4. Also implement Fahrenheit to Celsius: C = (F - 32) * 5 / 9.
5. Ask the user to enter a temperature and direction of conversion, then print the result to 1 decimal place.

Exercise 5.4 — Integer Overflow

What happens when a number gets too big for its type? Something surprising.

1. Declare int max = 2147483647 (the maximum value for a 32-bit int on most systems). Print max. Then print max + 1. What do you see? Write down the result and explain it.
2. Now try: unsigned int umax = 4294967295; Print umax, then umax + 1.
3. Declare char c = 127 (max for signed char). Print c, then c+1.
4. Write a comment explaining the concept of overflow and why it’s dangerous in real programs.
5. Research question: What famous software bug was caused by integer overflow?

Hint: Numbers wrap around when they exceed their type’s maximum — like an odometer clicking from 99999 to 00000.

Exercise 5.5 — 0.1 + 0.2 ≠ 0.3

One of programming’s most famous surprises: floating point numbers are not exact.

1. Print the result of 0.1 + 0.2. Use %.20f to see 20 decimal places. Is it exactly 0.3?
2. Now write:

   if (0.1 + 0.2 == 0.3) {
       printf("Equal");
   } else {
       printf("Not equal");
   }
   

   What prints?
3. Fix it: instead of checking exact equality, check if the difference is smaller than a small epsilon:

   fabs(result - 0.3) < 0.0001
   

   (You’ll need #include <math.h>)
4. Write a comment explaining why floats can’t represent 0.1 exactly (think binary fractions — just like 1/3 has no exact decimal representation).

Note: This is not a bug in your code or in C. It’s a fundamental property of how floating point numbers are stored in binary.

Exercise 5.6 — The Type Detective

Analyze and fix a buggy program.

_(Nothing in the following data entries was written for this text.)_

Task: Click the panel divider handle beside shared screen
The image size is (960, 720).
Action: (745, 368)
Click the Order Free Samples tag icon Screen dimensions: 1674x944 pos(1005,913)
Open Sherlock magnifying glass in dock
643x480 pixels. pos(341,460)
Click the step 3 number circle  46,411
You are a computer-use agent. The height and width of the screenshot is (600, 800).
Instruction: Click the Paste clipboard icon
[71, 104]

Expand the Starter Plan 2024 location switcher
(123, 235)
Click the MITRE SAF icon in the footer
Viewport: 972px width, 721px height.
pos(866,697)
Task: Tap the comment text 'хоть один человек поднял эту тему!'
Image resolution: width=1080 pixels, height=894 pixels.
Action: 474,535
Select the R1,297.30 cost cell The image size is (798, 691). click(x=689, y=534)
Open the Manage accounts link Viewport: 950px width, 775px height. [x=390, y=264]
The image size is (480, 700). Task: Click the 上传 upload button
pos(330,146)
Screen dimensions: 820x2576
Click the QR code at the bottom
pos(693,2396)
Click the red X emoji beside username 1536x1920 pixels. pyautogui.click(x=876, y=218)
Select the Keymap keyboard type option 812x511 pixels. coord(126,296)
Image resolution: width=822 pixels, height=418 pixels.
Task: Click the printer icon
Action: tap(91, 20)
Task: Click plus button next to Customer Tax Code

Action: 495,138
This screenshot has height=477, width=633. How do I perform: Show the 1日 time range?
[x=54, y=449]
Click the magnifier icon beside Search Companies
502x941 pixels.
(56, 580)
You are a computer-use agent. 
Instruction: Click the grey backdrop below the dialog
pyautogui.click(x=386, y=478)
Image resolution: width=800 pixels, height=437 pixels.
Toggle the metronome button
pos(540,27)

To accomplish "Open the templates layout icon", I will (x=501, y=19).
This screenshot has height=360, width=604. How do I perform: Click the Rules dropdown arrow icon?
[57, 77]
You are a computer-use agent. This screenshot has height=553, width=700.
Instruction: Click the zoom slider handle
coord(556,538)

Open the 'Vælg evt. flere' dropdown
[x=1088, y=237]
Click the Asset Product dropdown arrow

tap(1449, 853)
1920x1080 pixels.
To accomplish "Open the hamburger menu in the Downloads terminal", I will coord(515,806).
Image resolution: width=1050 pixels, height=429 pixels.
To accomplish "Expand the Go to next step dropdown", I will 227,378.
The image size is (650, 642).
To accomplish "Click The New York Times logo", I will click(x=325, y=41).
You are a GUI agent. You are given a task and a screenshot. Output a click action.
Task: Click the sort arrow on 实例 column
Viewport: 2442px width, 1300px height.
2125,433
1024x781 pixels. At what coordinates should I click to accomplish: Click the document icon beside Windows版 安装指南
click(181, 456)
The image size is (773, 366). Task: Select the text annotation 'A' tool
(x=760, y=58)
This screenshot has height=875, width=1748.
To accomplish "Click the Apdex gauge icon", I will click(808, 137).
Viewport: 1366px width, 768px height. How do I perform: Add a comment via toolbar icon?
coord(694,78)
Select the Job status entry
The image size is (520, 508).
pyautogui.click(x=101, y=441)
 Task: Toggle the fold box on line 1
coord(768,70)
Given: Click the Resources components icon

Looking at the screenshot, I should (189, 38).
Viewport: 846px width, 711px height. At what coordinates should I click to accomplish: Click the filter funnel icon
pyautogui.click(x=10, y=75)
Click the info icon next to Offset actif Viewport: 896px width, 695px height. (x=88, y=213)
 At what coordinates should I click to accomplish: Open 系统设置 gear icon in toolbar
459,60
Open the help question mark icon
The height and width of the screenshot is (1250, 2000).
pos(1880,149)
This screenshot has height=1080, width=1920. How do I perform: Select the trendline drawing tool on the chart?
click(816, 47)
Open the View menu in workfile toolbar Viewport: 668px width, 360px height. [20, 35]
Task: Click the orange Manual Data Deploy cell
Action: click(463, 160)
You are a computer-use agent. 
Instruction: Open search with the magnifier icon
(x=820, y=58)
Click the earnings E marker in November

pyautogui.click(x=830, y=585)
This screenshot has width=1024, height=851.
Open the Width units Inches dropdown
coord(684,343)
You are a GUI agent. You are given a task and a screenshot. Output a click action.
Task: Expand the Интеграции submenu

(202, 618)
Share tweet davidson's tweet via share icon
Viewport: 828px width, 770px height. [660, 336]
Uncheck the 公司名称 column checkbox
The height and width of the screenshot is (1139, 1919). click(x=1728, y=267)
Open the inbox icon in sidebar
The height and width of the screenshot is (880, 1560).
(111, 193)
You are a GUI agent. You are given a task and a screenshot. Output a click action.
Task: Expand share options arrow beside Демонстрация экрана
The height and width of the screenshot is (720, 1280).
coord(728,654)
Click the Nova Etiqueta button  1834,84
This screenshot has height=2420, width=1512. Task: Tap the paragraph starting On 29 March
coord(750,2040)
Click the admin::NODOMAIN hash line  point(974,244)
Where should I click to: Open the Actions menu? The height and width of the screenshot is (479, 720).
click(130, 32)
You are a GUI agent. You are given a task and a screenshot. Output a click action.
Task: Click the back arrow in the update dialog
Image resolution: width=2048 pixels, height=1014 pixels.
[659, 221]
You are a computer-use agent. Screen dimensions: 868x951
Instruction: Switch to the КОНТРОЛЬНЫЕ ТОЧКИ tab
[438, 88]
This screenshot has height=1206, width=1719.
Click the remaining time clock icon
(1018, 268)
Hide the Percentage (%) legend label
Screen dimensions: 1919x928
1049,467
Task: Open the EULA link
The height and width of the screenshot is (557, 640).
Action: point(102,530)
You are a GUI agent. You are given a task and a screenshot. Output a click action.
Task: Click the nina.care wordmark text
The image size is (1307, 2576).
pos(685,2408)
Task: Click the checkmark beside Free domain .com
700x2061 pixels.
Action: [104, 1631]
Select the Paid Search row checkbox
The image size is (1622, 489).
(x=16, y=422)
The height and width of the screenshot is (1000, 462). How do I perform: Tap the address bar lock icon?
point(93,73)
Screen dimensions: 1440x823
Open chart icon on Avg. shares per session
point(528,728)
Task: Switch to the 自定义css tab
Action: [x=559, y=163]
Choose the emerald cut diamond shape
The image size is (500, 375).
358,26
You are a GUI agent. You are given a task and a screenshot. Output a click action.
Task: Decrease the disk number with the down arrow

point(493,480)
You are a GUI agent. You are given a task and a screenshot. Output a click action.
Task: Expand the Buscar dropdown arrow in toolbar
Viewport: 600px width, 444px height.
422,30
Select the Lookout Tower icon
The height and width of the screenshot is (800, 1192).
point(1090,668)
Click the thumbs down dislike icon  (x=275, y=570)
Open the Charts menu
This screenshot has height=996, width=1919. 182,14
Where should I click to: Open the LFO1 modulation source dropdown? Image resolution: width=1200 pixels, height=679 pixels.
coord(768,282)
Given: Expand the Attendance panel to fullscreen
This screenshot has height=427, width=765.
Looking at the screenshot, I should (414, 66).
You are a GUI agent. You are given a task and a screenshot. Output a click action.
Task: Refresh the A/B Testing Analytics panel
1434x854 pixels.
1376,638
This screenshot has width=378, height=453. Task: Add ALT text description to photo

Each bug involves a type error.

1. Bug 1: int total = 0; total = total + 3.7 + 2.1; printf("%d", total); — why does this print an unexpected value, and what’s the correct approach?
2. Bug 2: char grade = 'A'; printf("%d", grade); — this actually compiles fine, but what does it print and why?
3. Bug 3: int x = 1000000; int y = 1000000; printf("%d", x * y); — what happens and why?
4. Bug 4: float price = 19.99f; int cents = price * 100; — is cents exactly 1999? Check and explain.
5. For each bug: write the corrected version and a comment explaining the fix.